I've never had to buy very large compute, but I thought that was the whole point of the cloud
Right now, it's pretty easy to get a few A/H100s (Lambda is great for this), but very hard to get more than 24 at a reasonable price ($~2 an hour). One often needs to put up a 6+ month commitment, even when they may only want to run their H100s for an 8 hour training run.
It's the right business decision for GPU brokers to do long term reservations and so on, and we might do so too if we were in their shoes. But we're not in their shoes and have a very different goal: arm the rebels! Let someone who isn't BigCorp train a model!
As a graduate student, thank you. Thankfully, my workloads aren't LLM crazy so I can get by on my old NVIDIA consumer hardware, but I have coworkers struggling to get reasonable prices/time for larger scale hardware.
No idea how capacity at lambdalabs actually looks like though. Does anyone have insight how easy it is to spin up more than 2-3 instances up there?
I have never seen a GPU crunch quite like it is right now. To anyone who is interested in hobbyist ML, I highly highly recommend using vast.ai
For H100s and A100s - lambda, fluidstack, runpod. Also coreweave and crusoe and oblivus and latitude
For non a/h100s: vast, Tensordock, also runpod here too
Also, many of the available options clearly are recycled crypto mining rigs which have somewhat odd configurations (poor gpu bandwidth, low cpu ram).
But for AI training? If the public cloud isn't competitive even for bursty AI training, their margins are much higher than I anticipated.
OP mentions 10-20x cost reduction? Compared to what? AWS?
[1] We have not gone the way of the Xerces blue [2] yet... we still exist!

____

Apply what you read:
1. Rewrite the part of the GPU compute thread starting at "But for AI training?" and ending at "we still exist!", swapping "margins" for "profits".
2. In the thread about renting GPUs, how long a commitment does one often need to make to get more than 24 A/H100s?

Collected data
____

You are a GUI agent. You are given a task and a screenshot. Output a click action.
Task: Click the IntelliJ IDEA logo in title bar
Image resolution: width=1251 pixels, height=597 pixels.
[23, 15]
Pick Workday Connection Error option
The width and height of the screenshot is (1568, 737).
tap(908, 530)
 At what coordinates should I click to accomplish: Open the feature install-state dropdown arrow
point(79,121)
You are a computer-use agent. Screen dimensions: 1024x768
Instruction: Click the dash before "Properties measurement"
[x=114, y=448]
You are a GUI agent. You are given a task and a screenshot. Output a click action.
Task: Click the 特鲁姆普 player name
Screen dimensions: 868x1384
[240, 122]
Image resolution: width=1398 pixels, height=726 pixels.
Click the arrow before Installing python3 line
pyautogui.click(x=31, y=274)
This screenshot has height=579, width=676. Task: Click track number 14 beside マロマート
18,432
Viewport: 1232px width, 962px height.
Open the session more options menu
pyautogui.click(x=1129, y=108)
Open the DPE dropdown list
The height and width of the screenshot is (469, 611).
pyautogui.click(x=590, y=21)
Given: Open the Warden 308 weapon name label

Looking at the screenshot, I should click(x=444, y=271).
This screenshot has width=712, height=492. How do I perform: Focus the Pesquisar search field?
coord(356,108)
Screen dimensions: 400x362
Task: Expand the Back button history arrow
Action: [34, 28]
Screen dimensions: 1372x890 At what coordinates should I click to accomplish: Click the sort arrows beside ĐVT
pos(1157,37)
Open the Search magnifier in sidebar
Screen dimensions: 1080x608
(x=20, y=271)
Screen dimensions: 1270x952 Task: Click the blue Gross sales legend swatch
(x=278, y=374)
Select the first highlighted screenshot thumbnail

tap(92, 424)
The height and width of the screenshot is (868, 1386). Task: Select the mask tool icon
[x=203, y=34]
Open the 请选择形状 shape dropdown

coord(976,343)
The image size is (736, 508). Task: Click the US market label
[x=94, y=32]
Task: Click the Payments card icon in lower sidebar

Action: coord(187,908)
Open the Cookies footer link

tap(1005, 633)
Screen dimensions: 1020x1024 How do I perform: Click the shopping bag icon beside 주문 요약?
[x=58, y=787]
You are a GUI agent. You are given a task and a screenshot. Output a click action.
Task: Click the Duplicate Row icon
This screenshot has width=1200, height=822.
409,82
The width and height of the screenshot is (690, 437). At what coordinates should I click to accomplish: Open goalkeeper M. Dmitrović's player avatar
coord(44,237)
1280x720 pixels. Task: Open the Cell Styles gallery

____

Results of the exercise:
1.
But for AI training? If the public cloud isn't competitive even for bursty AI training, their profits are much higher than I anticipated.
OP mentions 10-20x cost reduction? Compared to what? AWS?
[1] We have not gone the way of the Xerces blue [2] yet... we still exist!

2. A commitment of six months or more.